__Assignment__
Return only the stretch of the material below that begins with the line containing "カブクワ補完計画 (423, 14)" and ends with the line containing "タランドゥスオオツヤ (753, 590)", exactly; both of those lines belong to it.
BEGIN
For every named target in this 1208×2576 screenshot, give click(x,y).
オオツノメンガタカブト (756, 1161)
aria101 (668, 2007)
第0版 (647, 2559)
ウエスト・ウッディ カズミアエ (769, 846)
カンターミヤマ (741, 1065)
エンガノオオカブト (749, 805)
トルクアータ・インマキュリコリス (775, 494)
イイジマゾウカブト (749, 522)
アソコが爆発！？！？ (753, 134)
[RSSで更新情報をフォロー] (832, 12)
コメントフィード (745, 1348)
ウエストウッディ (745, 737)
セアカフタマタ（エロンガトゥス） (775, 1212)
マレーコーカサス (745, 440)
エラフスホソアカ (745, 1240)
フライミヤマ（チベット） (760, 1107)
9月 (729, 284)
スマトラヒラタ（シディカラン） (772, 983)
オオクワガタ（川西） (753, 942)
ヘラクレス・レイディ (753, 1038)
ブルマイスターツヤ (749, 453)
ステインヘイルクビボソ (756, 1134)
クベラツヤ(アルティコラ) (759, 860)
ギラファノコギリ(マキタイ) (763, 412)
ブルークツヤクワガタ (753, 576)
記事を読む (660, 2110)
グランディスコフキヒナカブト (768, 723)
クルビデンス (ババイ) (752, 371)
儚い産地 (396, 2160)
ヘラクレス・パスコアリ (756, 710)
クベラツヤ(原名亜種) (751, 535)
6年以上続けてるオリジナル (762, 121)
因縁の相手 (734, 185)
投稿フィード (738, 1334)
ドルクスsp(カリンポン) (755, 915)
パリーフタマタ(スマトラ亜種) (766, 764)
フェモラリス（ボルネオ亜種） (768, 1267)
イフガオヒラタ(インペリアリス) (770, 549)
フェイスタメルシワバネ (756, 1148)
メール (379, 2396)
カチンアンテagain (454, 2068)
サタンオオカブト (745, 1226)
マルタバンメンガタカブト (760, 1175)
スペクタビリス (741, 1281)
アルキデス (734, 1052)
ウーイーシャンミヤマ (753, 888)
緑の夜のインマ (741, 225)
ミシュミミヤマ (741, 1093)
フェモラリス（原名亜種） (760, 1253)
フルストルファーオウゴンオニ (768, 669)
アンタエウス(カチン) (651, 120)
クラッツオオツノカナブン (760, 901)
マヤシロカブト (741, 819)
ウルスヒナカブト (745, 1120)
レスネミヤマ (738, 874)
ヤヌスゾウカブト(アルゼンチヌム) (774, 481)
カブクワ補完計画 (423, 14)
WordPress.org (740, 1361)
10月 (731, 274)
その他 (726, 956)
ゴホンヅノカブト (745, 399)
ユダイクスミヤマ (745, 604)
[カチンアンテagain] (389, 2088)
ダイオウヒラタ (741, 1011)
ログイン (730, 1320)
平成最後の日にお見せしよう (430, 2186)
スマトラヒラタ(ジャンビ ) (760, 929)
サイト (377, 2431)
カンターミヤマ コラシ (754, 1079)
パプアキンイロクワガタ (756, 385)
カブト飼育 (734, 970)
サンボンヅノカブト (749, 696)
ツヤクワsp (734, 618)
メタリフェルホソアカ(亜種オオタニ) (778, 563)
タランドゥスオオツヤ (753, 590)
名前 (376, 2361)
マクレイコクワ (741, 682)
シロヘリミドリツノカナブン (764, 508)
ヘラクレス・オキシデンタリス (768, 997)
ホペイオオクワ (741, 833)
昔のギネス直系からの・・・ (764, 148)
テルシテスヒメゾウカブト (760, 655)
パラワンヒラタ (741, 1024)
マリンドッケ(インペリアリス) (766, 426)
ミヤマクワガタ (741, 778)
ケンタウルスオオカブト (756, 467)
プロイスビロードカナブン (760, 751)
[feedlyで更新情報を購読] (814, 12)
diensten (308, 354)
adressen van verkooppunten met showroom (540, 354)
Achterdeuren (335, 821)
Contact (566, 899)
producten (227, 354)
END
__Exercise result__
カブクワ補完計画 (423, 14)
WordPress.org (740, 1361)
10月 (731, 274)
その他 (726, 956)
ゴホンヅノカブト (745, 399)
ユダイクスミヤマ (745, 604)
[カチンアンテagain] (389, 2088)
ダイオウヒラタ (741, 1011)
ログイン (730, 1320)
平成最後の日にお見せしよう (430, 2186)
スマトラヒラタ(ジャンビ ) (760, 929)
サイト (377, 2431)
カンターミヤマ コラシ (754, 1079)
パプアキンイロクワガタ (756, 385)
カブト飼育 (734, 970)
サンボンヅノカブト (749, 696)
ツヤクワsp (734, 618)
メタリフェルホソアカ(亜種オオタニ) (778, 563)
タランドゥスオオツヤ (753, 590)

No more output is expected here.